Goal A =>
Answer these questions using the excerpt on the Wisconsin timber-trespass statute.
(i) Which section and which compilation of Wisconsin statutes does the excerpt quote?
(ii) The highest market value counts only while the logs, timber, or lumber are in whose possession?
(iii) What kinds of cutting do the other provisions of the section cover?
Goal B =>
Pick up the excerpt on the Wisconsin timber-trespass statute after its final sentence, and write a few more sentences in the same style.

Section 4269, Wisconsin Stat. 1898, provides: 'In all actions to recover the possession or value of logs, timber or lumber wrongfully cut upon the land of the plaintiff or to recover damages for such trespass the highest market value of such logs, timber or lumber, in whatsoever place, shape or condition, manufactured or unmanufactured, the same shall have been, at any time before the trial, while in the possession of the trespasser or any purchaser from [237 U.S. 162, 166]   him with notice, shall be found or awarded to the plaintiff, if he succeed, except as in this section provided.' The other provisions here referred to cover cases where the cutting was done by mistake or under bona fide claim of title. In view of the findings, they have no bearing upon the present case.

Data section =>
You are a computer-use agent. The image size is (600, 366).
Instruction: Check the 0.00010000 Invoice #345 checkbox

Exercise response A =>
(i) Section 4269, Wisconsin Stat. 1898.
(ii) The trespasser, or any purchaser from him with notice.
(iii) Cutting done by mistake or under a bona fide claim of title.

Exercise response B =>
The supreme court held that since, at the time of the cutting, the plaintiff was not in actual possession of the land, his right of action, as in trespass quare clausum fregit, must depend upon constructive possession, to be established by showing a good title; that notwithstanding plaintiff's homestead entry, there was, for timber cutting prior to the time of his actual entry into possession of the land, only a single right of action, and this was for the benefit of the United States as legal owner, to the exclusion of the entryman; and that, consequently, the settlement between defendant and the government was a complete defense to plaintiff's action. The court seems to have regarded the entryman, prior to the taking of actual possession, as having no more than color of title; and, while recognizing that the equitable doctrine of relation is applicable also to proceedings at law, held that this had no effect as against the claim of the United States, and when this was satisfied all claim for damages by reason of the timber cutting became extinguished, and the issuance of a patent could not revive it.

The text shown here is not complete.